INDIANAPOLIS -- Doug Williams was blunt about his thoughts on the Washington Redskins' running back position.
“We need to upgrade at running back, ain’t no doubt about it,” the Redskins’ senior vice president of player personnel said. “Nobody is gonna sit here and sugarcoat the fact that we had a good running game. We averaged about 1.4 yards per carry. To say we’re good with the running backs would not be fair to the team.”
It shouldn’t have been a secret before Williams spoke those words at the combine that Washington wanted to upgrade at the position. The Redskins have some parts that can work but no one who has proved capable of being the full-time starter. Chris Thompson was one of their most important offensive players last season, but he’s viewed as a third-down back. He’s also coming off an injury.
The numbers speak to the issue. Last season, Washington ranked 28th in rushing yards, 30th in yards per carry, 28th in yards per carry before contact and 20th in yards after first contact.

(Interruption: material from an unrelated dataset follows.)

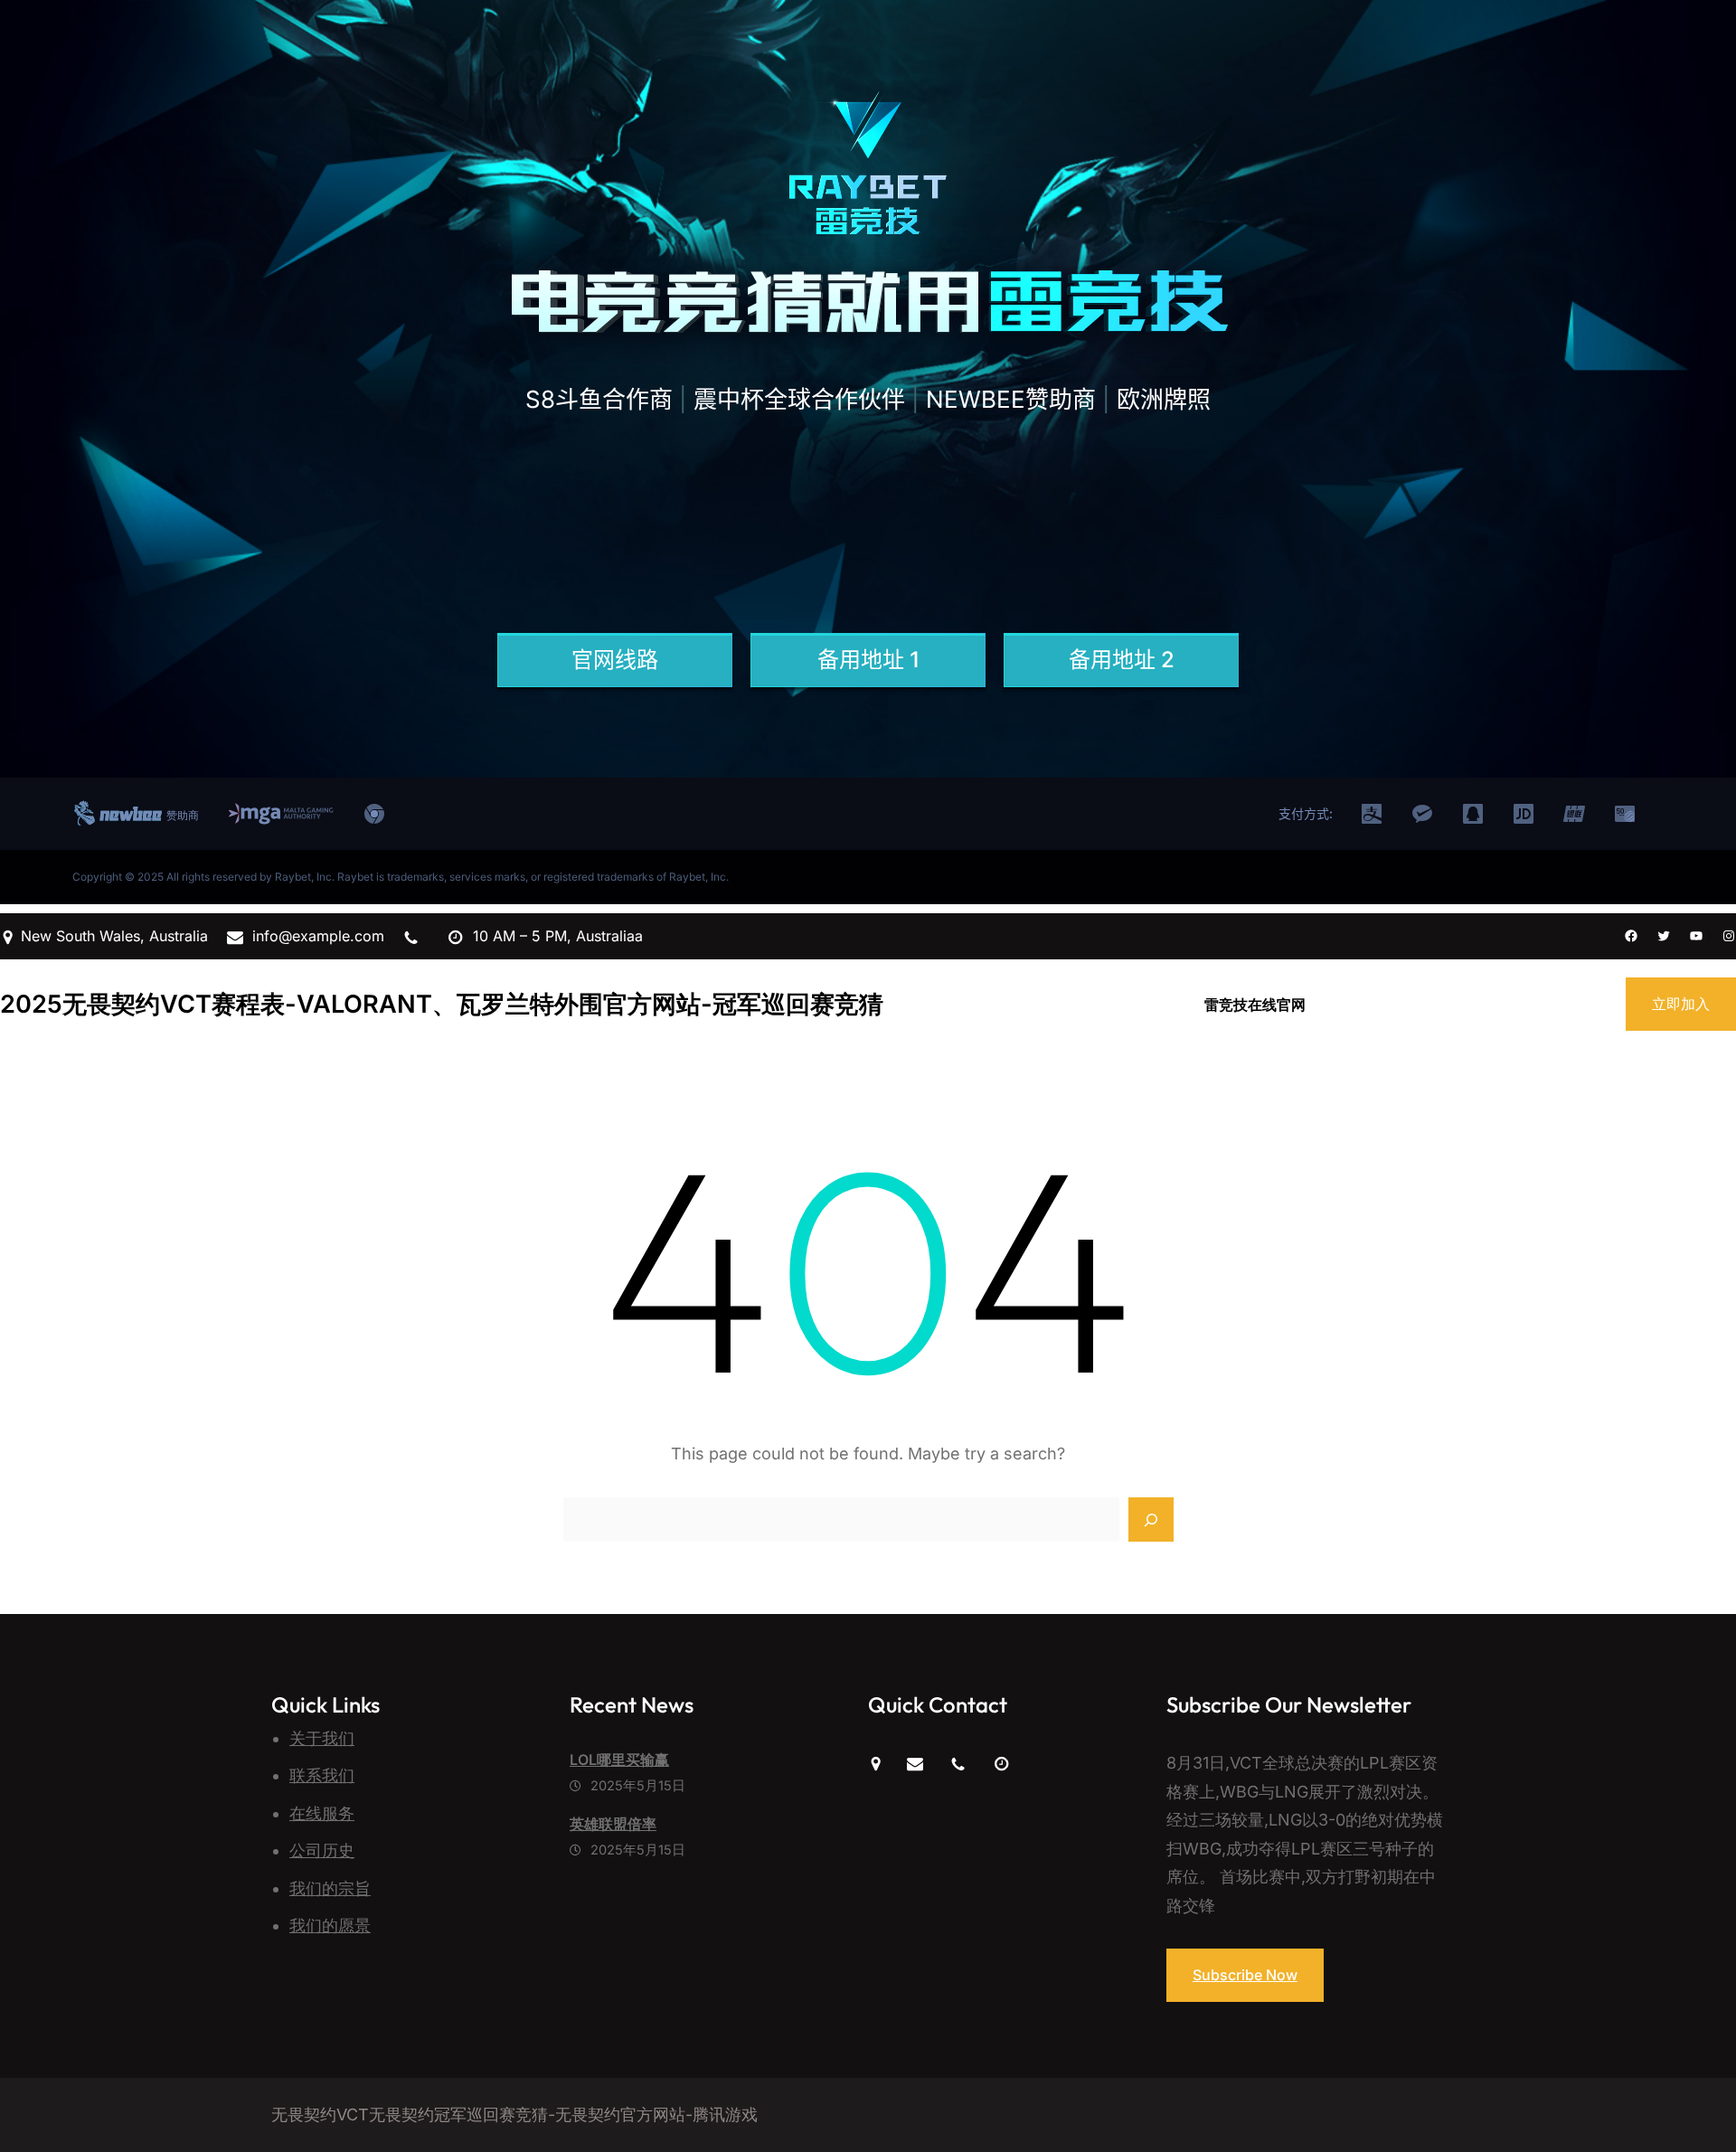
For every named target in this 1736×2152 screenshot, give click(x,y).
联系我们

Injuries at running back and along the line certainly played a role. There was inconsistent blocking at tight end and receiver as well. In 2016, with a healthier group, the Redskins were 21st in rushing, ninth in yards per carry, 17th in yards before first contact and fifth in yards after first contact. In other words, it was better but inconsistent. And what they want is someone who, when the play is not blocked properly, can still create for himself. The Redskins had an NFL-low three carries that went for 20 or more yards (16 fewer than the No. 1 team, Philadelphia).
At the combine, after top-rated Saquon Barkley, the Redskins were impressed with LSU’s Derrius Guice during the interviews. He was considered a “personality.” They also liked how he competed last season, playing while hurt.
The Redskins realize it’s a deep running back draft class, so it’s not as if every name they like was discussed. But others to watch include San Diego State’s Rashaad Penny, who ran a 4.46 in the 40-yard dash at the combine. Arizona State’s Kalen Ballage opened eyes when he ran the same time, forcing the Redskins to go back and watch more film on him. That sort of speed combined with his size (6-foot-2, 223 pounds) will make him intriguing, but he also was never the full-time guy at Arizona State. He’s likely a later-round pick.
The difficult part with drafting a running back will be knowing when to do so. At 13, it’s likely too high -- and there are likely more pressing areas to address there (defensive line, for example). The Redskins don’t pick again until 44th. In between those two picks, there could be a run on drafting backs. Suddenly, a player they felt might drop to them will be gone. However, in a deep class, there will be good backs available at 44.
They could also look for help in free agency. But the problem with that is the potential cost of a player, knowing there’s younger, cheaper and talented backs available in the draft. That’s why a guy like Isaiah Crowell might be bypassed. The Redskins have spoken highly of him in the past and like his explosiveness. But do you spend around $5 million per year on him if there are a handful of backs you like just as much in the draft?
Young running backs can make an impact early.
“With Ezekiel Elliott doing what he did in Dallas and [Leonard] Fournette doing what he did and [Alvin] Kamara, there’s a heightened awareness that, hey, these guys can come in and help right away,” Redskins coach Jay Gruden said.
The Redskins do have options already on the roster, including 2017 fourth-round pick Samaje Perine and Rob Kelley, who was the starter until getting hurt. Gruden also mentioned Byron Marshall -- a back the Redskins liked for a while before signing him off Philadelphia’s practice squad -- and Kapri Bibbs. Those two offer depth or insurance behind Thompson.
“We have backs in-house that we feel good about,” Gruden said. “We might need to add another piece to come in and compete for that job. We have two or three backs that can be your third-down guy with Byron and obviously Chris. A first- and second-down banger, we have Samaje and Rob Kelley. Maybe another one to compete in that role on first and second down. Maybe an all-purpose guy would be nice. I don’t know. There are a lot of options, but whoever it is, we intend on giving them a great opportunity to compete for a lot of carries.”